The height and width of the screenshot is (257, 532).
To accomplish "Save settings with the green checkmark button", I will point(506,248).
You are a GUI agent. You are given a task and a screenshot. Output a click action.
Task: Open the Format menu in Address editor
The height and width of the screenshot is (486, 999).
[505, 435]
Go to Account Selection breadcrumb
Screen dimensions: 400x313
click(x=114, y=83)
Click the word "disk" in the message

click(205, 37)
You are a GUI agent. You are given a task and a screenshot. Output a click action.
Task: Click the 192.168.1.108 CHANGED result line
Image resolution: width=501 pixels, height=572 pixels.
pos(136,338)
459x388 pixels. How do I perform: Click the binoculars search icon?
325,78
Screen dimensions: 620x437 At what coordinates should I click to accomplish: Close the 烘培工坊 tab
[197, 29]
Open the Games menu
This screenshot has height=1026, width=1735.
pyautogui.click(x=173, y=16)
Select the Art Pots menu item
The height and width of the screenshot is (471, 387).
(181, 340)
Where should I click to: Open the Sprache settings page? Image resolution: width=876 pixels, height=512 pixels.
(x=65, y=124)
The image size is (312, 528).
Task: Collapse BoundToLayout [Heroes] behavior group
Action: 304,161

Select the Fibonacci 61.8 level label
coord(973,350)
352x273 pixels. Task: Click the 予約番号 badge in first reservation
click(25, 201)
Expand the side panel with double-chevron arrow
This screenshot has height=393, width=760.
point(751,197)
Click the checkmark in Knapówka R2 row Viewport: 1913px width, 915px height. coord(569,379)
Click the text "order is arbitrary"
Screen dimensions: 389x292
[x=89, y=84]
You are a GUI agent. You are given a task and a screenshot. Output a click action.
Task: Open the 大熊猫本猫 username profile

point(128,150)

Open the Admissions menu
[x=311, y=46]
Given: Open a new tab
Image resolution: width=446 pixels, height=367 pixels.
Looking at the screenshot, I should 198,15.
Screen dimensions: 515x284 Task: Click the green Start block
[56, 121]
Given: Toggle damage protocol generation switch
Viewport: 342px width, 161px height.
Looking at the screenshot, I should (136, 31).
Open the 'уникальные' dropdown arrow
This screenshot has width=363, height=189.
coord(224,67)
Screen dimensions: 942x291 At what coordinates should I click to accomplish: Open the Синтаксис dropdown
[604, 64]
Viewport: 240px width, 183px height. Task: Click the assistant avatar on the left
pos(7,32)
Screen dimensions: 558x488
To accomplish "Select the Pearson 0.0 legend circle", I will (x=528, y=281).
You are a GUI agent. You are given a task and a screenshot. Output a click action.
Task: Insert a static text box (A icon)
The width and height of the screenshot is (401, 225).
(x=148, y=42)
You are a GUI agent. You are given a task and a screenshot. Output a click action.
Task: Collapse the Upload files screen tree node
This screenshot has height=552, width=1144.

************

§ Required action: Quote the listing above, but only from the line that shows "Given: Open a new tab" through the line that shows "Open the 'уникальные' dropdown arrow".

§ Response area:
Given: Open a new tab
Image resolution: width=446 pixels, height=367 pixels.
Looking at the screenshot, I should 198,15.
Screen dimensions: 515x284 Task: Click the green Start block
[56, 121]
Given: Toggle damage protocol generation switch
Viewport: 342px width, 161px height.
Looking at the screenshot, I should (136, 31).
Open the 'уникальные' dropdown arrow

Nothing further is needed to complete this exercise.